%%

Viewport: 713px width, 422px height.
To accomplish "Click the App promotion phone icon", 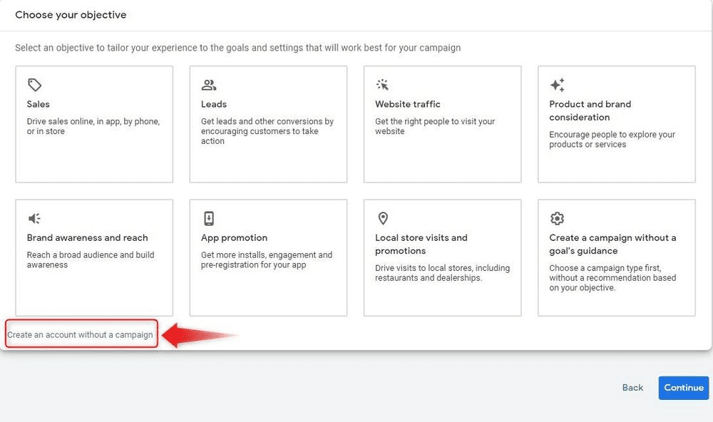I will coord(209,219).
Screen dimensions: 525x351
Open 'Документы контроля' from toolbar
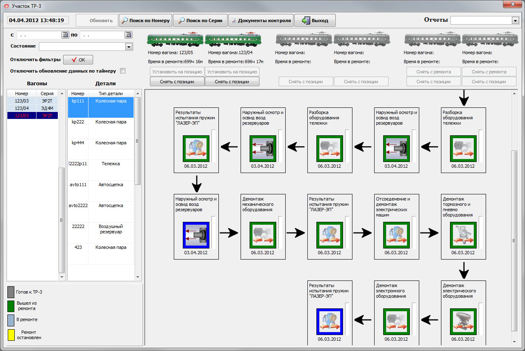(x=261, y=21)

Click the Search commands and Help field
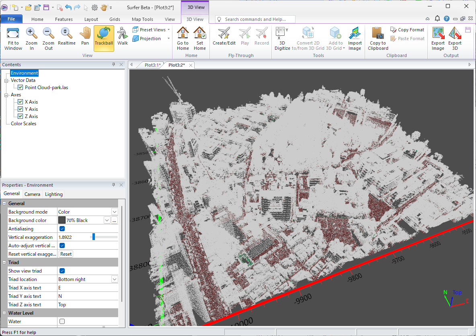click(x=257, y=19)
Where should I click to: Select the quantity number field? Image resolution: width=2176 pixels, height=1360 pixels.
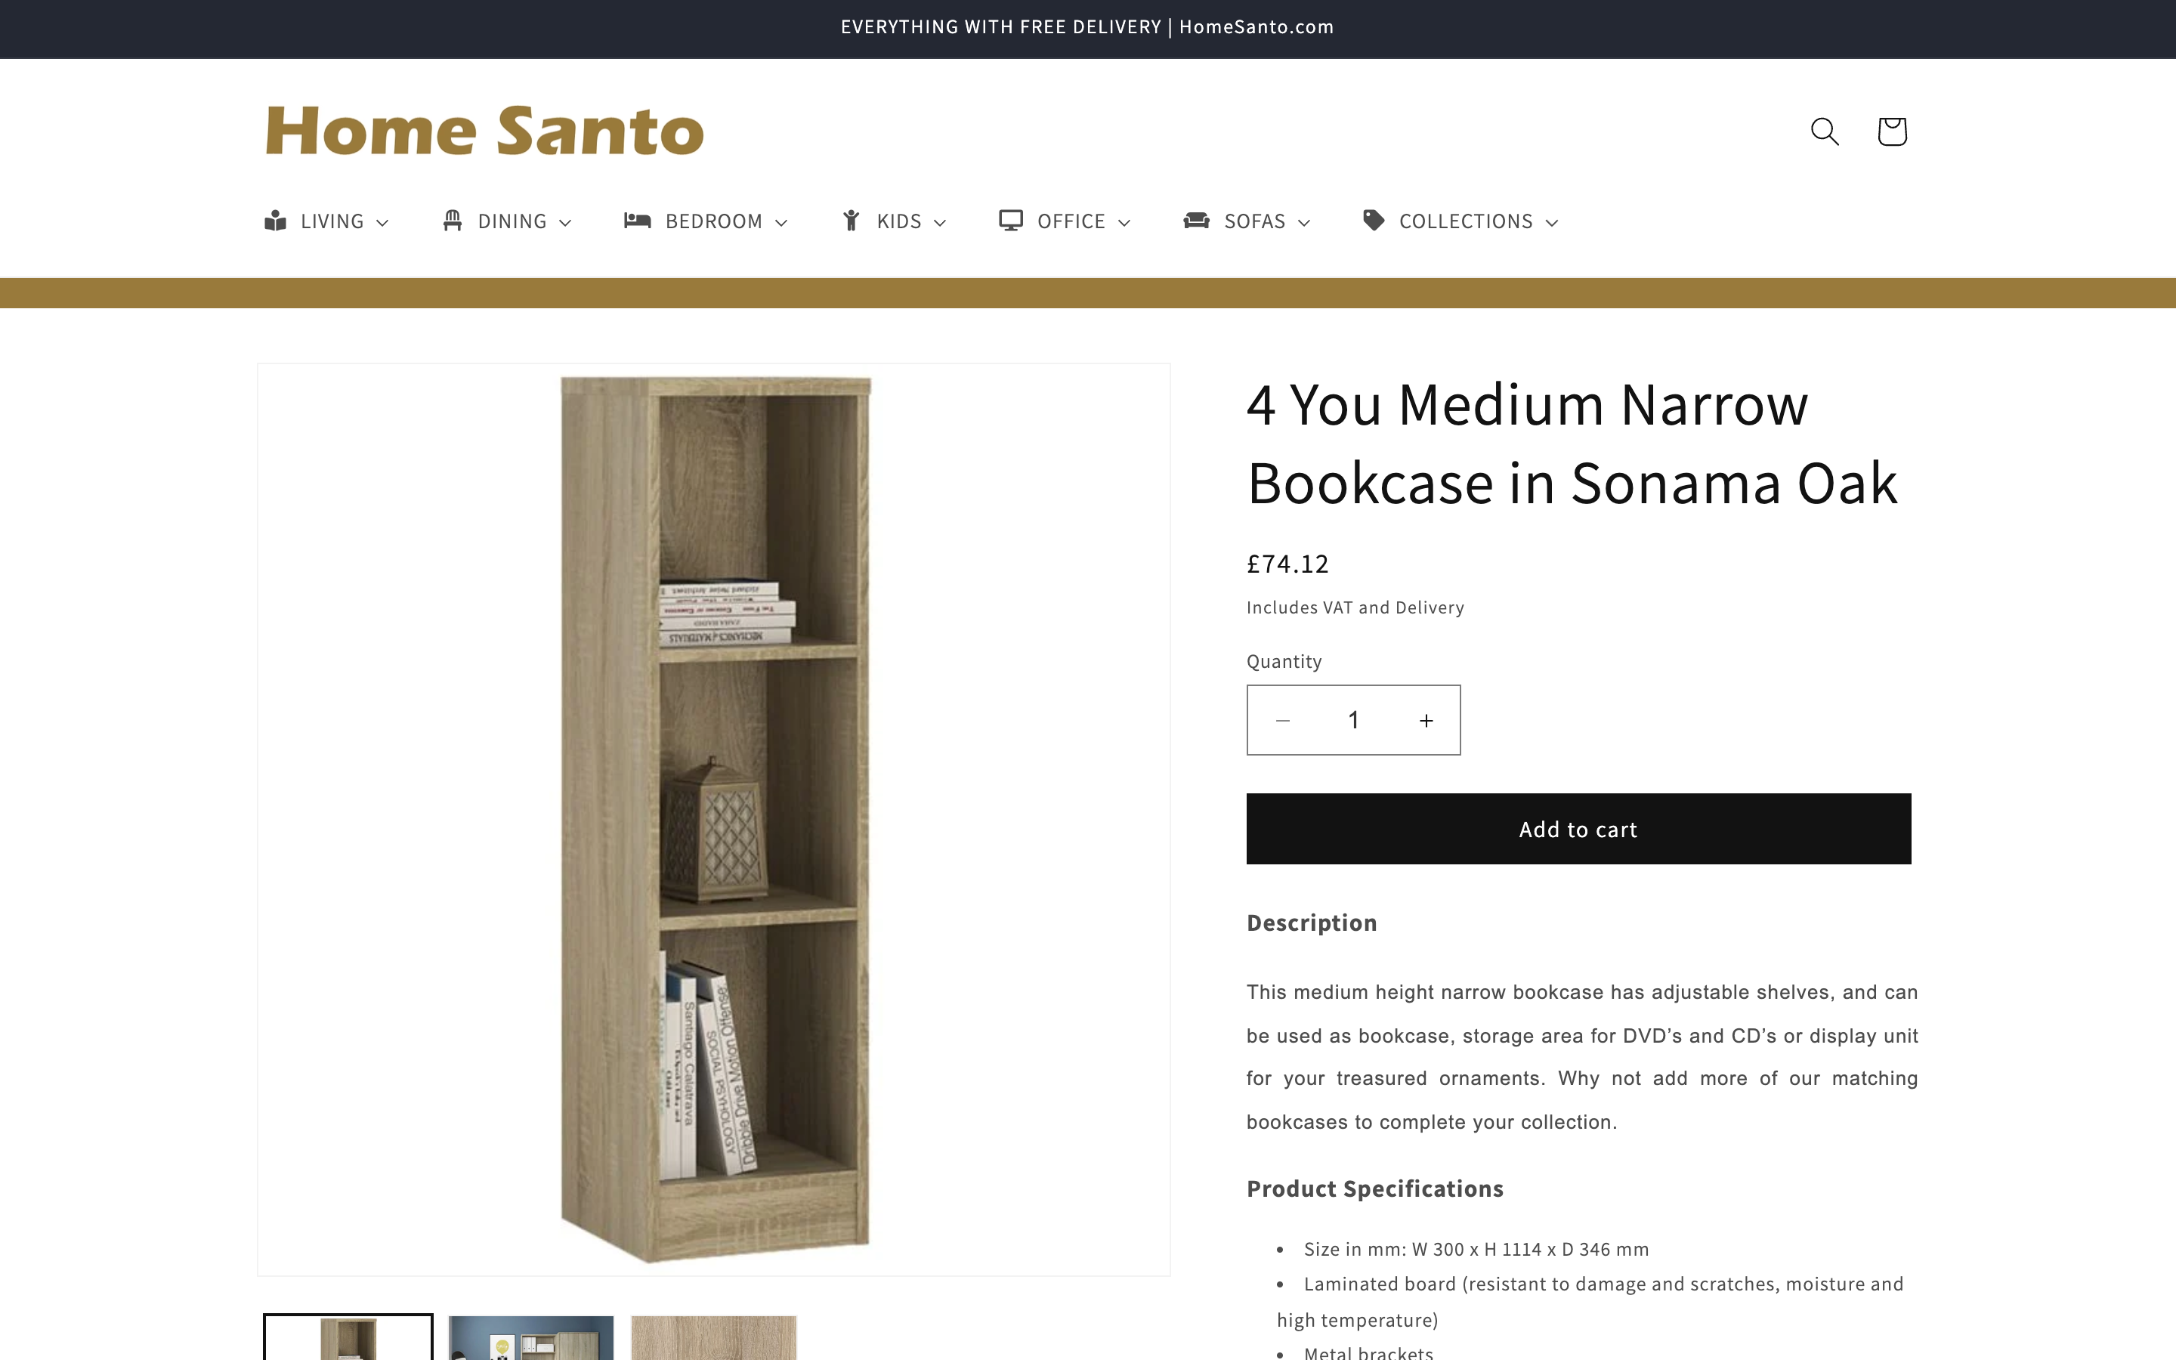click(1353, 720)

%%

### Exercise aim:
Once the line holding "Click the Search commands and Help field" is found, set down that line and every line after it, exactly, through the last line of the records above, omitting pictures.

### Expected answer:
Click the Search commands and Help field
click(x=257, y=19)
Where should I click to: Select the quantity number field? Image resolution: width=2176 pixels, height=1360 pixels.
click(1353, 720)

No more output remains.